Her fiancĂ©e had O-Ded and left her with nothing but a suicide note that ended by saying “Hate me if you need to,” a little bit of debt, a small stash of “charity weed,” and a baby in her womb. My friend had nothing to hold onto but his ashes for which she fought the man’s ex-wife and two other daughters, and her enduring insistence that his death had somehow not been a suicide.
Somewhere in the darkness of the weekend, she decided to go to church with her parents. Her experience of faith throughout our lives had been colorful, to put it kindly, but there is nothing like death to make a person willing to give a discarded faith another try.
We walked into the large auditorium of the Evangelical mega-church after the worship had already begun.
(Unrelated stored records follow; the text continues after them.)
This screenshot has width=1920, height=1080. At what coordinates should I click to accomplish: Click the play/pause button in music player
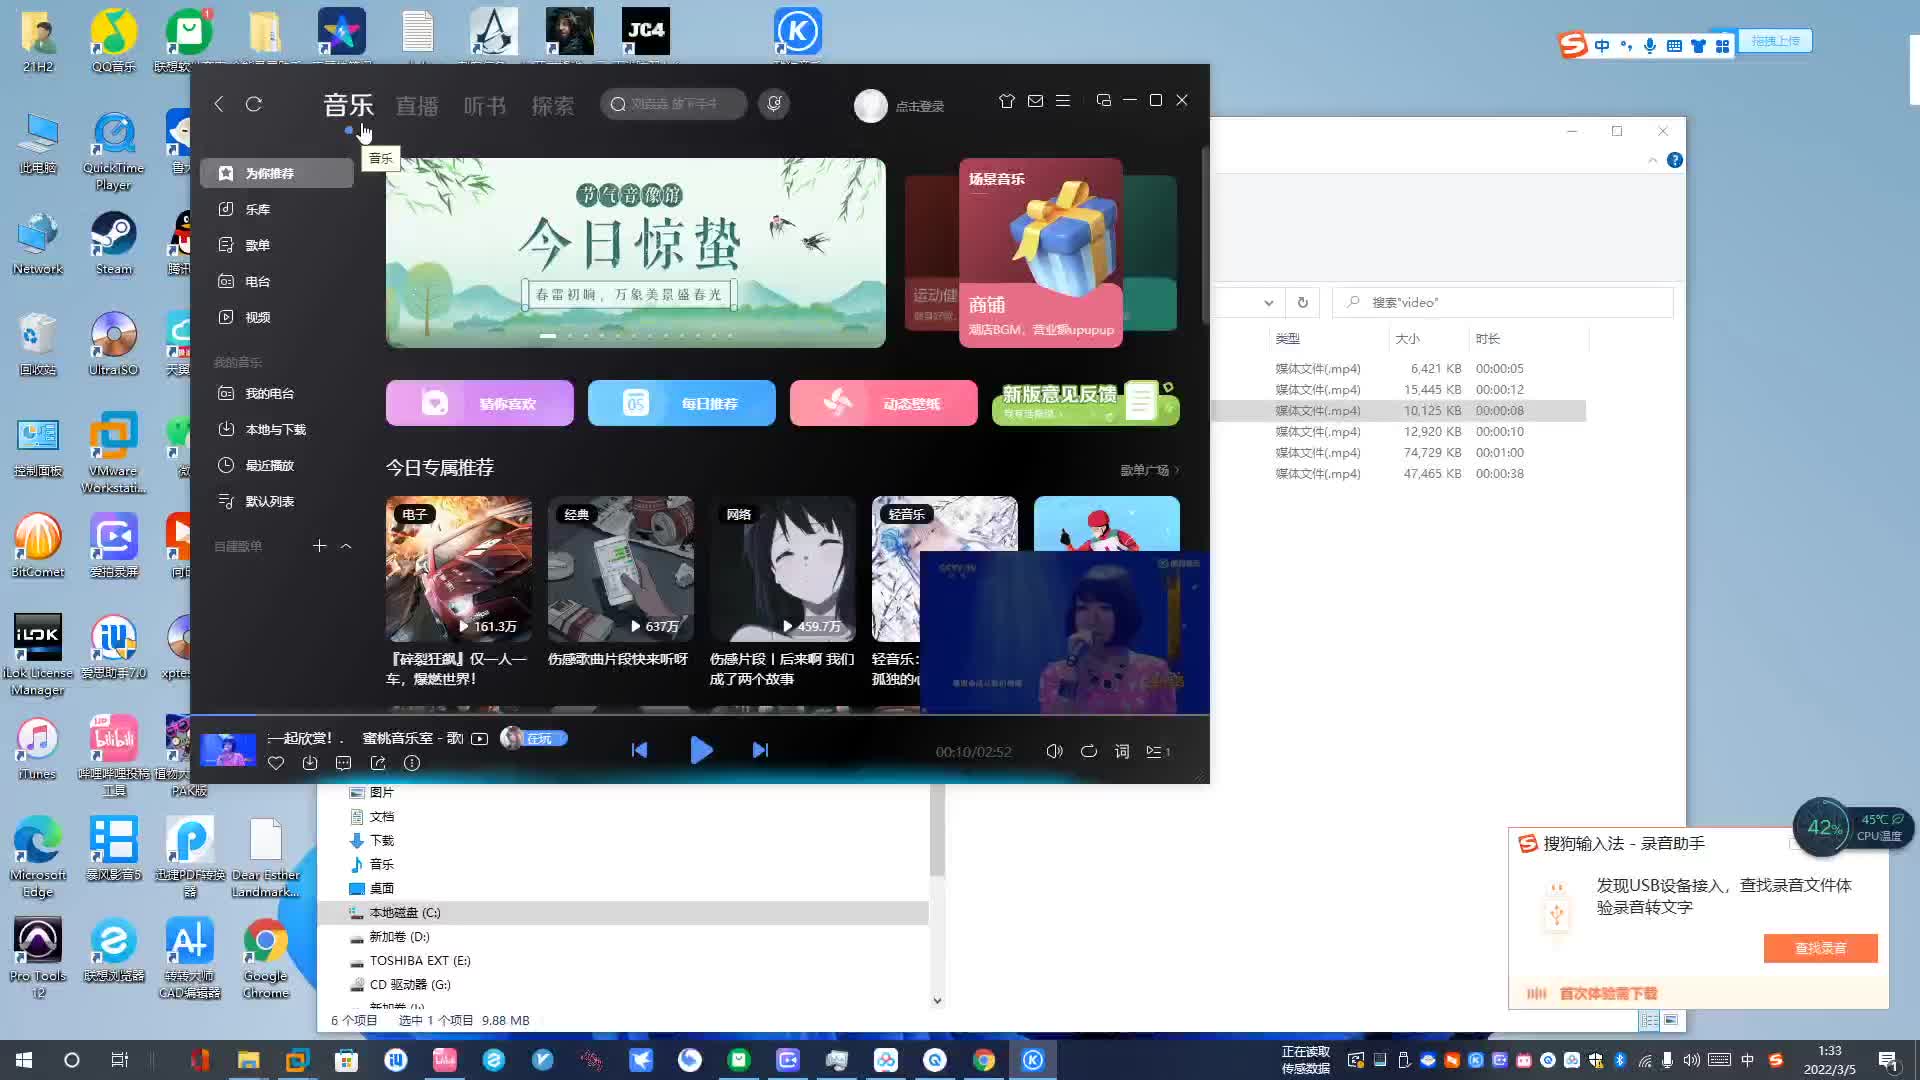coord(700,749)
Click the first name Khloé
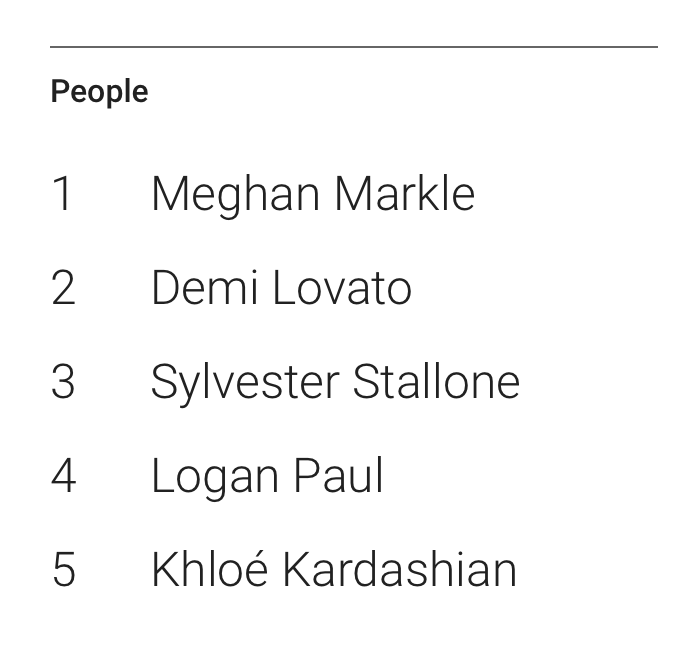700x662 pixels. pyautogui.click(x=210, y=569)
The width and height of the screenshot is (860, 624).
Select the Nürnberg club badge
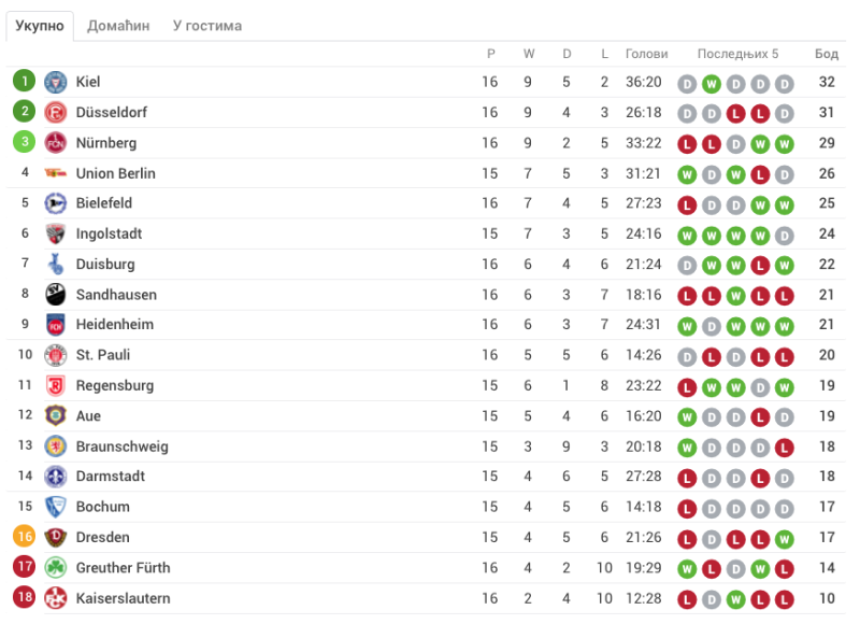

As we found some seats toward the back, the band was bouncing and hopping to the peppy strains of:
I’m trading my sorrowsI have not been able to stomach that song since that day.
I’m trading my shame
I’m laying them down
For the joy of the Lord
I’m trading my sickness
I’m trading my pain
I’m laying them down
For the joy of the Lord.
It was painfully clear that the smiles on the faces of the singers and the up-beat words they sang made no connection to my friend’s brokenness. I am not sure what the Gospel says to people in the midst of real sorrow, what kind of hope it gives to people in rubble of sin—both the sins we’ve done and those done against us—but I know it is not so simple as turning in our sorrow and receiving joy in its place (whatever that means). If Christ and the apostles did not get out of sorrow and pain, I do not understand why we would suppose we can. It is downright cruel to suggest to the sorrowful that they could.
There may be hope for people like my broken friend, for people like me as I hurt beside her, but it is through the suffering, not around it.
I don’t know about the rest of you out there in cyberspace, but I’m about ready for some Easter.